Now, this is -not- to say that distinguishing
closed vs open systems is not a crucial distinction
to make. I only identify an additional relation
that seems of importance as well.
> >
> >
> > > He is saying that a complex system cannot be modeled
> > > completely by any finite set of simple models or superposition of those
> > > models. Instead, what is required is either the addition of
> > noncomputable
> > > models, or by regarding a complex system as the limit (in the
> > mathematical
> > > sense) of the set of simple models. [EL 338, LI 247, 280] I do
> > not know of
> > > any place where he elaborates on the latter option, which is
> > too bad, since
> > > it sounds intriguing.
> >
> > Again, I take a different tack. I deduce that a small
> > number of behavior rules -can- generate performances
> > as we know them, and, can generate 'life' from primordial
> > aspects that wouldn't qualify as 'life' in and of themselves
> > alone.
>
> [TG]
> Are these behavioral rules all computable? Are they all mathematical
> formulas? Does noncomputability enter in anywhere?
>
> Just trying to get a grasp of the nature of these "rules".
Yes, they are.
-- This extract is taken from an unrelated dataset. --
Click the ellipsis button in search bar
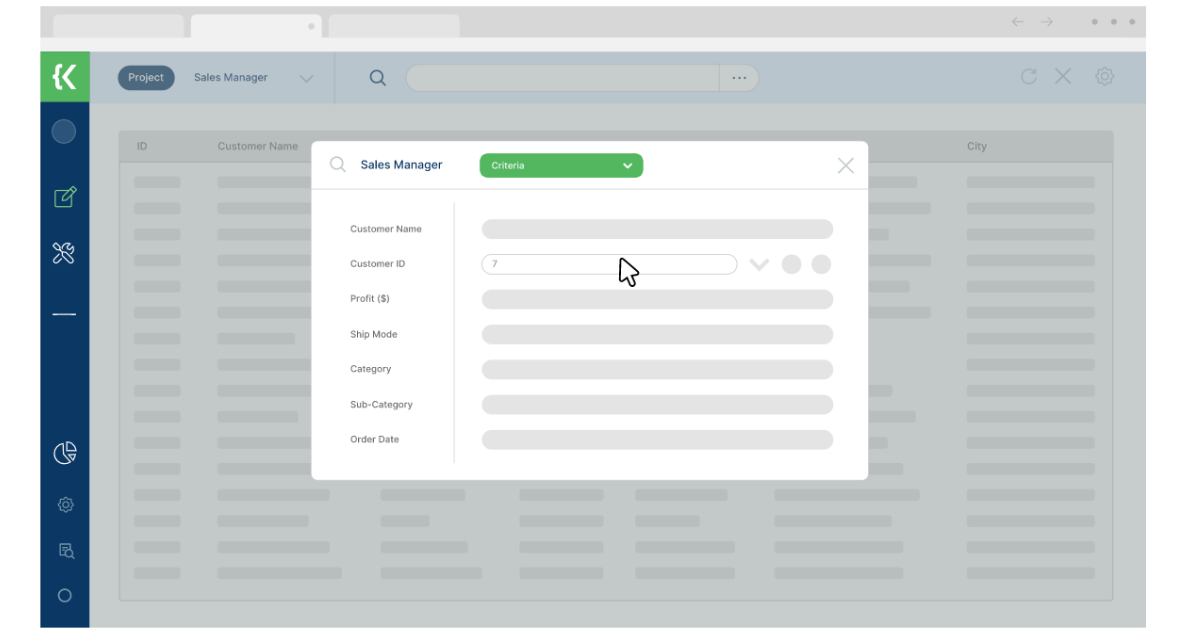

More to the point, they are interpretable.
Gradients and relative displacements produce behaviors
that relate to endurance and survival and next-engagement
behaviors. You could categorize the rules as applicable
to many-bodied events, many gradients events, since they
shine light on 'behaviors' of systems more than 'operations'
or 'functions' of systems.
I know Tim, that my use of these terms probably only
conpound your confusion. Sorry about that, but
my semantics is pretty straight forward.